SOLUBILITY OF GADOLINIUM, NEODYMIUM

AND ITTRIUM OXIDES IN HALIDE MELTS.

 

I.R. Elizarova, E.G. Polyakov, P.T. Stangrit

I.V. Tananaev Institute of Chemistry and Technology of Rare Elements and Mineral Raw Materials, Apatity, Russia

 

The gadolinium, neodymium and ittrium oxides solubility in KCl-KF eutectic mixture was determined voltammetrically (by analogy with work [1]) under isothermic conditions, as well as by the method of isothermal saturation in a wide range of temperatures.

Increasing the content of the above oxides in the melt brought entailed an increase in anodic peak current of oxygen-containing halide complex which was observed on the voltammograms recorded with the scan rate 0.1 V^.s^-1 (the working electrode-glassy carbon, quasi reference electrode -molybdenum.)

The addition of the aforementioned oxides to the melt in a quantity equal to or exceeding the solubility limit resulted in the anodic peak stabilization. The dependencies j^a_p = f([Ln₂O₃]) have a section corresponding to a stable value of j^a_p. The initial rectilinear section (up to the anodic current stabilization) was described by the following equations:

 

Y = 294.020×X + 13.727 for Gd₂O₃                                      (1),

Y = 38.617×X + 7.837               for Y₂O₃                                        (2),

Y = 71.323×X + 19.208 for Nd₂O₃                                      (3),

 

where Y is current density of the anodic peak of the oxygen-containing ion oxidation and X is the oxide concentration in the melt.

By introducing a rare earth metal oxide in the melt in a quantity a fortiori greater than the solubility limit (in our case ~5 w/o) and selecting samples for the Ln₂O₃ content  we constructed the plots of the rare earth metal oxide solubility limit dependence on temperature.

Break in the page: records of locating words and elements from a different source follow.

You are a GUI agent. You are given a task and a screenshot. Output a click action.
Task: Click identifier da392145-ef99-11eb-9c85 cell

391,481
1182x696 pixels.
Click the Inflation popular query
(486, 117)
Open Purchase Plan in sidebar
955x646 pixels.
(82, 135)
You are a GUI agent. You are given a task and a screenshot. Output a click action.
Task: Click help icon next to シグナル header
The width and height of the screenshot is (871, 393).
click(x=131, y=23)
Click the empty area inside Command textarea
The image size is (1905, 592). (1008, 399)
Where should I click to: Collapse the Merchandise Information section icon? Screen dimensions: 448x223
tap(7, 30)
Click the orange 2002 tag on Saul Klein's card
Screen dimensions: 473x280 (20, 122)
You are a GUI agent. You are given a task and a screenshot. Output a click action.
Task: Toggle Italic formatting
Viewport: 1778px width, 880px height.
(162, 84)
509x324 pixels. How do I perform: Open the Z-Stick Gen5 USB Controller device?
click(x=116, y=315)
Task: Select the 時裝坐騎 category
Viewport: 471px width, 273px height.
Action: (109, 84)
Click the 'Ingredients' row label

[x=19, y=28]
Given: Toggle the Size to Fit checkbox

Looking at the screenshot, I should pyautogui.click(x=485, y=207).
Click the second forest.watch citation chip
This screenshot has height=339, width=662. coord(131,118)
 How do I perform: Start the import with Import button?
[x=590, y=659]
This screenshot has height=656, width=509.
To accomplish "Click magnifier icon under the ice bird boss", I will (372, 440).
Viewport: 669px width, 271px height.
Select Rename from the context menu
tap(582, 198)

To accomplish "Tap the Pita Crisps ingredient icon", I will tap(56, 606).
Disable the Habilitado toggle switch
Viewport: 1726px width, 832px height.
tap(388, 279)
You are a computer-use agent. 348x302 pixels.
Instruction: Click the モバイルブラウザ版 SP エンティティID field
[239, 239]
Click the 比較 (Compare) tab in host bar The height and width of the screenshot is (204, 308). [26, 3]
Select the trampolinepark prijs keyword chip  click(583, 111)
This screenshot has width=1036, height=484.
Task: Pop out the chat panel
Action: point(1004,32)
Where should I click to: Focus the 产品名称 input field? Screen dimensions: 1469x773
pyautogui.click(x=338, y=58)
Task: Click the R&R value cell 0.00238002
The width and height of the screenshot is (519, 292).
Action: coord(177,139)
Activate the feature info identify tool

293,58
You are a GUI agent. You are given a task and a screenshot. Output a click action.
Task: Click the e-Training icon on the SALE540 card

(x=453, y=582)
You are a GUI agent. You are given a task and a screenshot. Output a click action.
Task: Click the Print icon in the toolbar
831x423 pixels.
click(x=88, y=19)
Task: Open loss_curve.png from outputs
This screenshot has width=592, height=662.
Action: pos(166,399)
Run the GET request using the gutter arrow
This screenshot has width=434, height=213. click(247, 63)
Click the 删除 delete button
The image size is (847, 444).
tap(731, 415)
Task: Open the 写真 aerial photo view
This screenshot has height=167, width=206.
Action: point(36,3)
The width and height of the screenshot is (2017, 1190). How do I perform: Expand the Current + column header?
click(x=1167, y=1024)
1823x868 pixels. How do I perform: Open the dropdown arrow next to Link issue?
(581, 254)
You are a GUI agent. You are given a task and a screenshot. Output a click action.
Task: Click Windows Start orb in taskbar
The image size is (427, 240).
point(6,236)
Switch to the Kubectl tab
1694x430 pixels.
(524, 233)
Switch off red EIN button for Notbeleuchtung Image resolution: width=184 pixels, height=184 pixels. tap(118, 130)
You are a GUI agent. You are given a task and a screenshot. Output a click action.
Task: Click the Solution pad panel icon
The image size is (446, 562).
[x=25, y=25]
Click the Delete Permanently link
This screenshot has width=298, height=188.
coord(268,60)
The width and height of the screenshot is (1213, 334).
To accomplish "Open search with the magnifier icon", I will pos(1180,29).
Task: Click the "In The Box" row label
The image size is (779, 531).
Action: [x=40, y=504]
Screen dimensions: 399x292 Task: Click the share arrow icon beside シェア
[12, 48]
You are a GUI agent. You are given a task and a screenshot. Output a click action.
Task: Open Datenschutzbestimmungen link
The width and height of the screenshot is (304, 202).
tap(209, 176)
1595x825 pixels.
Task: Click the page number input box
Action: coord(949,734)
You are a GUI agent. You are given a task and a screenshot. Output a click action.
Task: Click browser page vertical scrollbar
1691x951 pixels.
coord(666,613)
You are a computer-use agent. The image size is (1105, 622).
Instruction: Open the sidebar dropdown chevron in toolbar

The resulting functions are described by equations:

 

Y = 0.0015×X – 0.0794 for Gd₂O₃                                                  (4),

Y = 0.0136×X – 8.4549 for Y₂O₃                                                    (5),

Y = 0.0139×X – 0.2602 for Nd₂O₃                                                  (6),

 

where Y is ultimate concentration Ln₂O₃ in the melt and X is the melt temperature.

Using dependencies (1), (2), (3) and assessing the oxygen content in fluorides of the aforementioned rare earth metals we arrived at the conclusion that the hydrofluoride method of LnF₃ preparation in inert atmosphere is preferable to the following methods: 1) Hydrofluoride method in inert air atmosphere, 2) Hydrofluoride method with a repeat fluorination in air, 3) Hydrofluoride method in inert atmosphere, 4) Deposition from a solution followed by calcination in vacuum.

 

1. Polyakova L.P., Kononova Z.A., Elizarova I.R., Polyakov E.G. Voltammetric determination of the oxide ion in halide melts. // Zhurn. Anal. Khim. (Rus.) -1994, № 11.-p.1228-1232.